Pembahasan di kelas juga menyentuh contoh-contoh lain yang lebih dekat di Indonesia termasuk tradisi pemotongan jari di satu etnis di Papua, pemanjangan daun telinga dengan banyak anting di satu komunitas di Kalimantan, dan juga soal yang menyangkut banyak Muslimah seperti jilbab dan poligami. Seperti sati, fokus telah pascakolonial bukanlah pada apakah praktik-praktik ini bertentangan dengan norma tertentu seperti hak asasi manusia atau otonomi tubuh perempuan ala feminisme awal, melainkan pada siapa yang menjadi hakim; dalam posisi apa ketika ia menghakimi praktik-praktik ini; siapa yang lebih berhak berbicara atas nama siapa; dan untuk kepentingan apa penghakiman itu dilakukan. Sekali lagi, di antara premis dasar pascakolonialisme ialah produksi pengetahuan tidak bisa dilepaskan dari kepentingan produsennya.

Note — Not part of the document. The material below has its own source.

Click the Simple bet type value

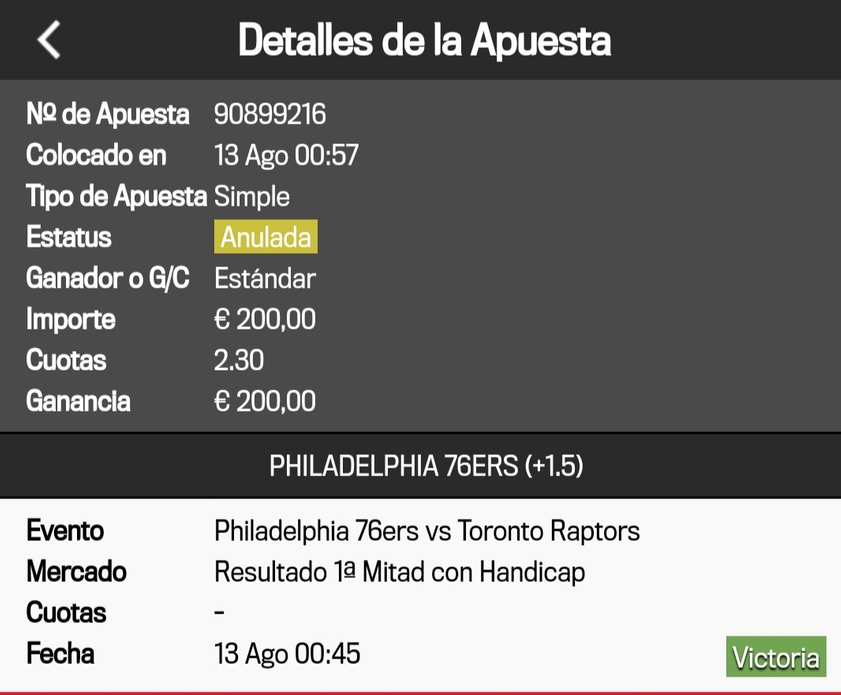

Di sini saya tidak berniatan mewakili para pemikir pascakolonial. Namun, setelah belajar di kelas ini saya mendapat perspektif bahwa, jika mesti ditarik satu aspek normatif dari kajian pascakolonial ini, perempuan sendirilah, sebagai subjek, yang harus diperkuat agar mereka mampu berbicara atas nama diri mereka sendiri dengan kesadaran penuh. Narasi apapun yang ditambahkan di atas upaya ini, seperti ‘pembebasan’, ‘kesetaraan’, dan ‘keadilan’, tetap kudu berporos pada pengalaman perempuan sendiri sebagai subjek. Jadi, bila memakai peristilahan Spivak, agaknya pertanyaan dia bisa diteruskan menjadi lebih bernada advokatif: ‘Can the subaltern be heard, and how?’ Atau, dengan mengubah narasi kolonial Inggris di India itu, pertanyaannya bisa menjadi: bagaimana agar ‘perempuan kulit cokelat berbicara sendiri untuk menyelamatkan dirinya sendiri dari subordinasi oleh siapapun terlepas dari gender dan warna kulitnya’?
_________________
Nezia Mavitau Rustyana adalah mahasiswa Program Studi Agama dan Lintas Budaya (CRCS), Sekolah Pascasarjana UGM, angkatan 2019.